Kelly’s reasoning and observations provide the necessary and sufficient intellectual anti-venom against the poisonous Malthusianism advocated by intellectual leaders who are supporting the CAGW movement. Those Malthusian advocates are trying to achieve the end product of a near term drastic reduction of human population and also advocating termination of any human technological advancement which has any impacts on ‘nature’. Their planned means of reducing the population and removing technology is to use government force; government force that cannot avoid being highly lethal in effect.
The Malthusian advocates supporting CAGW movement are legion and they have been clearly identified by those climate focused intellects having a well-developed and rational skeptic skill set
John

Buck Wheaton
June 5, 2016 4:38 pm

The fact that every single demand by every one who advocates that humans are destroying the climate all seem to converge on imposing socialism. So, this is not driven by science, it is driven ideology. Socialism is evil, and in its extreme forms it cost some 100 million lives in the last century.

John Harmsworth
Reply to  Buck Wheaton
June 5, 2016 5:27 pm

The Socialists would have you dig up the corpses for autopsy and then argue the results.

Reply to  John Harmsworth
June 5, 2016 8:35 pm

Say John – I am not sure where in Saskatchewan you are but I am curious if you know if the experimental vertical axis turbine on the edge of the Qu’Appelle Valley near Lumsden is still running or if it has been decommissioned. Haven’t been through that way in years but it was always an attention getter – giant eggbeater on the valley rim. (I searched on the Internet but didn’t find it.) Just wondering.

gnomish
June 5, 2016 5:58 pm

guys- that article has 1446 Comments so far.
and a number of familiar voices are ripping up the warmists.
you should see it.
they’re down and getting the boots put to em
it’s nice!
i signed up for disqus just for this article.

Bob Lyman
June 5, 2016 6:29 pm

$9 trillion over 40 years! Where in the world did he get that figure?
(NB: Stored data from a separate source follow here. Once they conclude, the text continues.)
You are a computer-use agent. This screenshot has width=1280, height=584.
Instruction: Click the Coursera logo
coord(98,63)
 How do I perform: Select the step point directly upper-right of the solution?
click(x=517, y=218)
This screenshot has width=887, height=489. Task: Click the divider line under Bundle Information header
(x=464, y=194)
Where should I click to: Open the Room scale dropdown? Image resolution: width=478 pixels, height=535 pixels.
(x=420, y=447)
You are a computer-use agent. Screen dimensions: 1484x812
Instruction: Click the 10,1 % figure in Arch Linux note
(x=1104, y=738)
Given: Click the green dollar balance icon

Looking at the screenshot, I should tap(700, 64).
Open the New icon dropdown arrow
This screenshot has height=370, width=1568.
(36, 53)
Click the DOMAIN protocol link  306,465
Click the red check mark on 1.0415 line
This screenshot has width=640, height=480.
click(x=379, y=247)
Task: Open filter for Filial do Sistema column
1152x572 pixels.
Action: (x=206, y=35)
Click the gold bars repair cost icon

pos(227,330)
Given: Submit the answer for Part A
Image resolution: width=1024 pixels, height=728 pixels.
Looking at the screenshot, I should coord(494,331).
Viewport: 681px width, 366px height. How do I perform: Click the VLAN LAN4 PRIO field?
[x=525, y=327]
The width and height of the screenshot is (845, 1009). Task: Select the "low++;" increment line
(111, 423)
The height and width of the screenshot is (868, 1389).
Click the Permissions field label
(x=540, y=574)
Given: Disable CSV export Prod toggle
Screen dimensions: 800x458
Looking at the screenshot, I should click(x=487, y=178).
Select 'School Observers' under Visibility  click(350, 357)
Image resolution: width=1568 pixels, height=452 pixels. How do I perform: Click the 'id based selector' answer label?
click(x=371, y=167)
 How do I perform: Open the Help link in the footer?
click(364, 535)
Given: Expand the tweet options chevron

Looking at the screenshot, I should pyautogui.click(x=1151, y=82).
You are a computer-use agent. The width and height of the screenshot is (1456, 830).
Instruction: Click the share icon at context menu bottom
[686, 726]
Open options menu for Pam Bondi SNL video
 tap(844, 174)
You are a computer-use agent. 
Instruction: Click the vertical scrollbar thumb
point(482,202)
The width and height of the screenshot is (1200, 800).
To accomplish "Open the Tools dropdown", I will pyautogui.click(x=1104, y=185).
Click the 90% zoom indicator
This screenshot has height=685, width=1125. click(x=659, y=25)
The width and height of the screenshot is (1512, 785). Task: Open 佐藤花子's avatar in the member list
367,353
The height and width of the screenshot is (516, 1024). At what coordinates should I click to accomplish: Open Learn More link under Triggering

According to the estimates prepared by Mark Jacobson, Mark Delucci, et. al., the authors of the Water, Wind and Sunshine (WWS) Vision that is the basis for most of the claims that the world can achieve 100% renewables energy by 2050, the global cost will be a round $100 trillion. The G20 Finance Ministers meeting in February, 2016 announced their commitment to “mobilize” (i.e. raise taxes and force private industry to invest) $6 trillion per year for the next 15 years to meet the 2030 goal. That $90 trillion would just be a first instalment. $9 trillion would not even cover the U.S. costs of transition. One has to really stretch one’s imagination to comprehend the magnitude of the economic insanity being conte,plated here – all to avoid a potential problem in 2100 the evidence for which lies in shady climate models.

Ian H
June 5, 2016 7:44 pm

At this point if we are honest we should admit that there is going to be no real problem caused by CO2 for the next hundred years or so, and therefore the best thing to do is simply to do nothing and put a reminder on the global calendar for our descendants to revisit the issue in the year 2116.
Any warming before then is likely to be slight and beneficial. The sea level continues to do as it has always done and in any case reacts extremely slowly so there is likely to be no real change over the next 100 years. Arctic sea ice is not a real problem and seems to be going up anyway. Polar bears are thriving. Coral bleaching is now understood to be a natural response of coral to change. Ocean acidification has turned out to be a mythical threat. Ocean organisms like coral are tolerant to saturation levels of CO2 in water as evidenced by the fact that CO2 is bubbled through aquariums to promote coral growth (it is where the coral gets its carbonate from). CO2 is absorbed by the biosphere in the oceans just as it is in the air. So far the benefits of CO2 fertilisation seems to be the largest observable effect.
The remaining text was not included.